One of my first consulting projects was an assignment from hell.
I was asked by a company that assembled microprocessors to audit the leadership culture of a plant that was being built. Construction was way behind schedule and over budget, as two contracting firms had been fired, the latest for stealing materials from the job site and selling them back to the company.
Blueprints were lost, resources severely limited, and relationships unbelievably strained.
I conducted my interviews and gave my recommendations. But in spite of the glaring shortfalls, the number one complaint from nearly every employee was this: meetings. Too many meetings that went too long, had no point to them, and achieved nothing.
I have learned since this time that the experience of the people at that plant is not an exception in business, but the norm. Poorly run meetings are the biggest business distraction I encounter as a consultant, so here are my rules for making them matter.
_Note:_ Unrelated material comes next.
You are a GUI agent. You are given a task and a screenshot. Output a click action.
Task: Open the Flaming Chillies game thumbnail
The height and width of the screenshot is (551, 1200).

Ignore them at your peril.
Rule 1: No agenda, no meeting
A meeting should never be placed on the calendar unless the organizer of the meeting knows the items on the agenda. No exceptions. By thinking the agenda through, you’ll discover whether you even need to have a meeting. In other words, are there enough items to warrant a meeting, or is a meeting even the best way to address these items?
No agenda, no meeting not only applies to its necessary pre-work, but also to how the meeting itself is conducted.
Meetings cost money. At minimum is the cost of each attendee’s time plus the cost of the time spent getting to and/or getting ready for the meeting. Over the course of the year, the cost of meetings for even frontline employees extends into the hundreds of thousands of dollars. This cost certainly warrants, then, the very best meeting execution: starting on time, ending on time, and crisply moving though a pre-written (and pre-sent) agenda.
Rule 2: End every meeting with the three W’s
As simple and as basic as this sounds, most meetings end in a cloud of dust without asking this critical question: Who is going to do What by When? As a result action items are left hanging, and, ultimately, undone.
In fact, if all I had in my consulting toolkit was this question–who is going to do what by when–I could travel the world helping organizations large and small dramatically improve execution.
Every action decided in a meeting needs to be specifically assigned to the person (or persons) who are going to do it, defined clearly by what is to be done, and given a specific deadline date.
End every meeting with the three W’s and begin every meeting reviewing progress on the last meeting’s three W’s. By doing this you will ensure that critical accountabilities in your company are completed and a culture of execution will begin to grow.